In a meeting with foreign journalists at the Brazilian ambassador’s residence in Manhattan, Ms Rousseff said: “In the past, coups were carried out with machine guns, tanks and weapons. Today, all you need are hands that are willing to tear up the Constitution.”

Her political rivals, whom she characterised as “conspirators”, are seeking to oust Ms Rousseff, the leader of the centre-left Worker’s Party, over allegations that she illegally used funds from state-controlled banks to disguise Brazil’s deficit ahead of her 2014 re-election.

Legislators in the Brazilian Chamber of Deputies voted last Sunday to press ahead with impeachment proceedings, which the President insisted had “no legal foundation”, arguing that such accounting tricks are common practice for political leaders in Brazil and elsewhere.

Ms Rousseff was in New York ostensibly to join representatives of 175 countries in signing the Paris climate change agreement, in a ceremony at the United Nations on Friday. Given the upheaval at home, she had wavered on whether to attend the event at all.

She concluded an address to the General Assembly on climate change by noting “the grave moment Brazil is undergoing”, but said: “Brazil is a great nation, with a society that was able to defeat authoritarianism and build a vibrant democracy. Our people are hard-working and have great esteem for freedom. I have no doubt they will be able to prevent any setback.”

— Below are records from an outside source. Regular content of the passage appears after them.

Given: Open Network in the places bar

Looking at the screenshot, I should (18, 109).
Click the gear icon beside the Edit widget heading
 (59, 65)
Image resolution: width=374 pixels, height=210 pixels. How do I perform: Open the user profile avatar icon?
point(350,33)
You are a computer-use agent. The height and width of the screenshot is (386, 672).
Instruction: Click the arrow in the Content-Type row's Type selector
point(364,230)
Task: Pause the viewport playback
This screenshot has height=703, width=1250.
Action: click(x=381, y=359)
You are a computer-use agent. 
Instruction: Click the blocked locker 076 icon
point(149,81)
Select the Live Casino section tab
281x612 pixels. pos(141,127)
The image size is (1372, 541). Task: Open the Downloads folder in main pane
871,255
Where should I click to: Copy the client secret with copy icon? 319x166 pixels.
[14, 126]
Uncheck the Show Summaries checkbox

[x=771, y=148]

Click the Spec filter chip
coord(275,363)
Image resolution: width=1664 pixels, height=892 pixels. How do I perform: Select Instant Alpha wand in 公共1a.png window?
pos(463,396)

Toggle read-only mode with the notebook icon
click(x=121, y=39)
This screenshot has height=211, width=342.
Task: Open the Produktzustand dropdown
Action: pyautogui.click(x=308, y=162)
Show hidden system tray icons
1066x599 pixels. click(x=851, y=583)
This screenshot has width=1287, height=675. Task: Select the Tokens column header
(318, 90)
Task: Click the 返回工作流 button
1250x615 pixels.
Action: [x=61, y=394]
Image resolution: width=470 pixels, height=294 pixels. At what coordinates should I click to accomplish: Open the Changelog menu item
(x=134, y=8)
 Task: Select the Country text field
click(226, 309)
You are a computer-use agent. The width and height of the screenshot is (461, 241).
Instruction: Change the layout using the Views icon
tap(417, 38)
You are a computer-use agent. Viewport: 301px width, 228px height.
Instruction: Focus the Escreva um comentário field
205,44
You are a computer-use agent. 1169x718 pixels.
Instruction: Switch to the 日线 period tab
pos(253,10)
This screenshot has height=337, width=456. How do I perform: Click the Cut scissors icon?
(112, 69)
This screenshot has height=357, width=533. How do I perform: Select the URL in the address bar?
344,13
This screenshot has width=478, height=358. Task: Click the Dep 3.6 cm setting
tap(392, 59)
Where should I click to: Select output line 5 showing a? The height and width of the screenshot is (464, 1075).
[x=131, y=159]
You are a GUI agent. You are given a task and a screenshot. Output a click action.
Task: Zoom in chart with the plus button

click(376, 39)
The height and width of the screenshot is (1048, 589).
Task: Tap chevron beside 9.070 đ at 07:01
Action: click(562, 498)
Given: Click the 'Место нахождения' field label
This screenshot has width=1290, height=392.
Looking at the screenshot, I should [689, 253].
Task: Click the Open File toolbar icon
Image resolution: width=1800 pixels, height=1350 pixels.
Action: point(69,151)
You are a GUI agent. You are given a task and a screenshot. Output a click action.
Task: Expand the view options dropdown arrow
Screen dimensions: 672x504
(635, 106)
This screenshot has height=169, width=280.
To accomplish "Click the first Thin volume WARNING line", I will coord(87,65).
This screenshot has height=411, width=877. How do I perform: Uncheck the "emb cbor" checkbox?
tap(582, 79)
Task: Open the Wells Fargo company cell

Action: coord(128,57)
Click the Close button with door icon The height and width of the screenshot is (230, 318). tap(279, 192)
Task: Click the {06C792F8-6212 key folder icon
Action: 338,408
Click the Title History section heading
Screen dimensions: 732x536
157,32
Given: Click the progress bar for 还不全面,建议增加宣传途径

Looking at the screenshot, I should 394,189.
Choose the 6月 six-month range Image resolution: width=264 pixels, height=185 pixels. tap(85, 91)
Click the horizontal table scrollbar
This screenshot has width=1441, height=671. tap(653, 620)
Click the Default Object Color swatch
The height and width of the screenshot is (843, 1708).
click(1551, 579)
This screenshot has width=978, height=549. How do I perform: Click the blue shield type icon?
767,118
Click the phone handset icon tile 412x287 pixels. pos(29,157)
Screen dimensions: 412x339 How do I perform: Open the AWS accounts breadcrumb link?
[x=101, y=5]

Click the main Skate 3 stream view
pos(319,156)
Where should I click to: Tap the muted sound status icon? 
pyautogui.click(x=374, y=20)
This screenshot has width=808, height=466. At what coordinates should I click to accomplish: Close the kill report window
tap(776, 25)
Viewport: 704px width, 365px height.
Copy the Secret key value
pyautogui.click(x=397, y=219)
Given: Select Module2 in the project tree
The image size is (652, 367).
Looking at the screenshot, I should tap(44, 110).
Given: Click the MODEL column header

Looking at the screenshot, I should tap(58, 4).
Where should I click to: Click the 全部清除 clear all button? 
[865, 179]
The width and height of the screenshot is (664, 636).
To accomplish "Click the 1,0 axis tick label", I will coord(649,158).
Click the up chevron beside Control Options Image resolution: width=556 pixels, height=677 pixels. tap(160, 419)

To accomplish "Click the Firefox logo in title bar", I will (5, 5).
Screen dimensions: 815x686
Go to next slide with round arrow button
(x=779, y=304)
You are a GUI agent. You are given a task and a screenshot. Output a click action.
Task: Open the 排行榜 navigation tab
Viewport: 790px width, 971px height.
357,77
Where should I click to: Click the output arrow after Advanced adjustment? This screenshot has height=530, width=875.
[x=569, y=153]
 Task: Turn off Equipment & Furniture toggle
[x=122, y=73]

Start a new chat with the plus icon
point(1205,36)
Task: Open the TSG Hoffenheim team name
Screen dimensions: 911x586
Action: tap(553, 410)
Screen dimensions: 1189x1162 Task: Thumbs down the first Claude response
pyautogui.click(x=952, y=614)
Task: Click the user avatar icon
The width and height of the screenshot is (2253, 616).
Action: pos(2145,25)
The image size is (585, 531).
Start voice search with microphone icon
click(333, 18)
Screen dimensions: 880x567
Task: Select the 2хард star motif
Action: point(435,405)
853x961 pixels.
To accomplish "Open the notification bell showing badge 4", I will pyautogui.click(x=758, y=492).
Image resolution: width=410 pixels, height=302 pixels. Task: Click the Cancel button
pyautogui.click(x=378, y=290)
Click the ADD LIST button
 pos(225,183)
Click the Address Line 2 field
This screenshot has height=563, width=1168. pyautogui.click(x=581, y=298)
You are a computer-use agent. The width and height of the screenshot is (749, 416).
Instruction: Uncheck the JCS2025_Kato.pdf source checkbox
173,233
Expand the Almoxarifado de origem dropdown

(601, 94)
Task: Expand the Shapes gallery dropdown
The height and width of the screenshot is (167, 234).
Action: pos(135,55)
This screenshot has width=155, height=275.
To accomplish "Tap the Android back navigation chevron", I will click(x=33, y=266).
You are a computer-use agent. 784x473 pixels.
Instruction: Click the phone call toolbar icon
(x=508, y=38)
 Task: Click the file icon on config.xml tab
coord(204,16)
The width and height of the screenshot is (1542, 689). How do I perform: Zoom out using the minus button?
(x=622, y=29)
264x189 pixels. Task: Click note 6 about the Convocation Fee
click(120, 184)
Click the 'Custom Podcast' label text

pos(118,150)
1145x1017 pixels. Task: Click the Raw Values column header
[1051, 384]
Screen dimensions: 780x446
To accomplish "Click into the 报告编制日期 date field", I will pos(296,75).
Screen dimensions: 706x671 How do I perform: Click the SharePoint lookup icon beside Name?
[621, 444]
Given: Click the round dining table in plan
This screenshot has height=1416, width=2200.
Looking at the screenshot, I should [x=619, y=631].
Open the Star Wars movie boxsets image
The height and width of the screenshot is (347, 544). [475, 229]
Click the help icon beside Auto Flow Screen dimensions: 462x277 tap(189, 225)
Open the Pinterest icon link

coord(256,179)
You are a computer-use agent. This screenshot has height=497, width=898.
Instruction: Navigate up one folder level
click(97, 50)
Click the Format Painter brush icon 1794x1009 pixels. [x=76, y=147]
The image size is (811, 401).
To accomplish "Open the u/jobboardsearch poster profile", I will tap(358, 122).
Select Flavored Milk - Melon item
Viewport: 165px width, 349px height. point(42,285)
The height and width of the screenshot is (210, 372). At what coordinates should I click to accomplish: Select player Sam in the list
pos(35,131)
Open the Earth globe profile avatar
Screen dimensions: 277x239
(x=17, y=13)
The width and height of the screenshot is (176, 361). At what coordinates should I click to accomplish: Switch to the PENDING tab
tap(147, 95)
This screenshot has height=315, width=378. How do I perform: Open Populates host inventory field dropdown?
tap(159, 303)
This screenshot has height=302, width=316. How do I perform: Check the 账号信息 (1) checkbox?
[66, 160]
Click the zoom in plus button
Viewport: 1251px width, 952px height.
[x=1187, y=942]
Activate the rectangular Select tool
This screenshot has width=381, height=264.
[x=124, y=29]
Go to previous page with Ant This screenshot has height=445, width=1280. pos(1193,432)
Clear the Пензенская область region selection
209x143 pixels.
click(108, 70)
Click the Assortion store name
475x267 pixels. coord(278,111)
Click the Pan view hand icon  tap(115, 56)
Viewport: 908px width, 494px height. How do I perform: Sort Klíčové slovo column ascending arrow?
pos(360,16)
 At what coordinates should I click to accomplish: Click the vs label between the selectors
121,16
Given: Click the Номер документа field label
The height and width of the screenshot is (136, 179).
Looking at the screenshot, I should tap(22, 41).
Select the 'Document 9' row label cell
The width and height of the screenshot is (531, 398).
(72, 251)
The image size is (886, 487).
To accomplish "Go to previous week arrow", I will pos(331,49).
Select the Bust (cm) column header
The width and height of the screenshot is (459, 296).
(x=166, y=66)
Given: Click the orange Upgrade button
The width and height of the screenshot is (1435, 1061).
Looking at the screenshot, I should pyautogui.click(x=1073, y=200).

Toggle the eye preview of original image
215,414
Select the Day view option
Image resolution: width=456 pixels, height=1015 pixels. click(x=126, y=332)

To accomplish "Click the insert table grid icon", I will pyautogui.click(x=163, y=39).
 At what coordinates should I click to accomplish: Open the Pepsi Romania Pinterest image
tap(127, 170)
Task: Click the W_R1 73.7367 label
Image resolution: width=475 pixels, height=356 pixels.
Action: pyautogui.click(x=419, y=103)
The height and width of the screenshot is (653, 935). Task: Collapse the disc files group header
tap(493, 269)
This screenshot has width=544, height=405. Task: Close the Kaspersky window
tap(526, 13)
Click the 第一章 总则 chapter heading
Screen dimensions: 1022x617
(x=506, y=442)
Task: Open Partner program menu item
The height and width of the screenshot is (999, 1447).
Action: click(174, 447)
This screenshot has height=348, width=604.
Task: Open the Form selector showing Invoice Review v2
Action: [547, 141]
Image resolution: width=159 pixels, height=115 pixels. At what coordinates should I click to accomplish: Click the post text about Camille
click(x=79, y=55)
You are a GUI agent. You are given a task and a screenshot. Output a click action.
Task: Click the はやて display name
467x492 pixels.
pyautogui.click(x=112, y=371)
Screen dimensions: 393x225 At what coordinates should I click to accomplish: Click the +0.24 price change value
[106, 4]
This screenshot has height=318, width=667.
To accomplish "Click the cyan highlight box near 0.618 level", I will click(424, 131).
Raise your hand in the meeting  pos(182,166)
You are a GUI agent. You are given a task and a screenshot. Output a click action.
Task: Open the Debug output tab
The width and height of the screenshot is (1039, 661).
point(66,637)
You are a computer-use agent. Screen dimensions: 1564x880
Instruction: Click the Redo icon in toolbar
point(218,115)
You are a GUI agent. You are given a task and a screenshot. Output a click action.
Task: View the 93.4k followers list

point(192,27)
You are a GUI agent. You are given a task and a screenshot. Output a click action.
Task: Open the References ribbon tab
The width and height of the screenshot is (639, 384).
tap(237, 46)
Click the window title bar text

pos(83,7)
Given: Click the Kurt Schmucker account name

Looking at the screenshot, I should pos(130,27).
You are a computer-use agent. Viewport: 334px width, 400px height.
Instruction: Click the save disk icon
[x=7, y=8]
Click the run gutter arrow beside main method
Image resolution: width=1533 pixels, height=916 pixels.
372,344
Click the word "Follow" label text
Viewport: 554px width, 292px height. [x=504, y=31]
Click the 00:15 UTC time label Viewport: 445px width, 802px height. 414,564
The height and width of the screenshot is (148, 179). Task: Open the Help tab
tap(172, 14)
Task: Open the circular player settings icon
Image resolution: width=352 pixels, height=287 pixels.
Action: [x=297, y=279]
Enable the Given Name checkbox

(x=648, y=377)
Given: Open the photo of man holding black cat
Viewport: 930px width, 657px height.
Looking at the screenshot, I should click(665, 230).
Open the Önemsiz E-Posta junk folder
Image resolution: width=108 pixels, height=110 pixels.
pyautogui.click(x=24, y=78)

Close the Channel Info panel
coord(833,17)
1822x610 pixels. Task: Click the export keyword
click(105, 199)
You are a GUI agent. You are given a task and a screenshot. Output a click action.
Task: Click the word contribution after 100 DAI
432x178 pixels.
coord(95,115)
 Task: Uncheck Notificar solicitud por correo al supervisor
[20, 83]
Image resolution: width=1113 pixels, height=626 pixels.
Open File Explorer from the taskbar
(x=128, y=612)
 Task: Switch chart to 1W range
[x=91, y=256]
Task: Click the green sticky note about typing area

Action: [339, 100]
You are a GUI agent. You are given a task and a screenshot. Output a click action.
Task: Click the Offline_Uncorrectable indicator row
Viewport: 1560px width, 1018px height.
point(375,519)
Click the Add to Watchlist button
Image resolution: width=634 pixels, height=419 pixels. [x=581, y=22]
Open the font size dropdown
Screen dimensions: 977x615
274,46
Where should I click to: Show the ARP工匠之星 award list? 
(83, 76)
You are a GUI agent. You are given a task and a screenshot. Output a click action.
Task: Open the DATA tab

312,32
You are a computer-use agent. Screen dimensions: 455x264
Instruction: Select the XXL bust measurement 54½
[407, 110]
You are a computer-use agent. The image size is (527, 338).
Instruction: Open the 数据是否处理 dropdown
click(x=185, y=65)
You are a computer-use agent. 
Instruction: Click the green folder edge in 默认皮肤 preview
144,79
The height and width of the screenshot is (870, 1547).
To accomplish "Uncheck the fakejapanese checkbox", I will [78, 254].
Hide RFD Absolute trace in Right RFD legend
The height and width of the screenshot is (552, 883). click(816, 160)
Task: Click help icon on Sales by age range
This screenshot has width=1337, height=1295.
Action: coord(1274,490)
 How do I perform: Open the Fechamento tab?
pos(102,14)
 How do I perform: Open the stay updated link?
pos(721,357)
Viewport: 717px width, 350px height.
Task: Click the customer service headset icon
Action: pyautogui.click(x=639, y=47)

With Brazil in the midst of a crippling recession, deepened by a multi-billion-dollar corruption scandal involving the government-run oil company, Petrobras, public opinion is decidedly against the president.

After the vote in Brazil’s lower house of congress, Senators in the capital, Brasilia, are expected to give the go-ahead for an impeachment trial no later than 17 May. Ms Rousseff would be suspended for up to 180 days during the trial.

She would be replaced, at least temporarily, by her Vice President, Michael Temer, who faulted Ms Rousseff for risking the reputation of the Latin American giant in the interests of saving her presidency. Speaking to the New York Times, Mr Temer said he was “very worried about the president’s intention to say Brazil is some minor republic where coups are carried out.”

Ms Rousseff, who is 68, was imprisoned and tortured as a young Marxist activist in the guerilla struggle against the military dictatorship that ruled Brazil from 1964 to 1985, when democracy was re-established. She would be the second Brazilian leader since 1985 to be impeached.

Though many Brazilians are keen to see her pushed out of office, others fear her opponents may be guilty of misdeeds as bad as or worse than hers. Most nonetheless believe she will probably be convicted by the necessary two-thirds majority of Senators.

“I will fight with all my strength,” Ms Rousseff said on Friday. “I am willing to fight to ensure that Brazil does not become a country where democratic rule is broken.”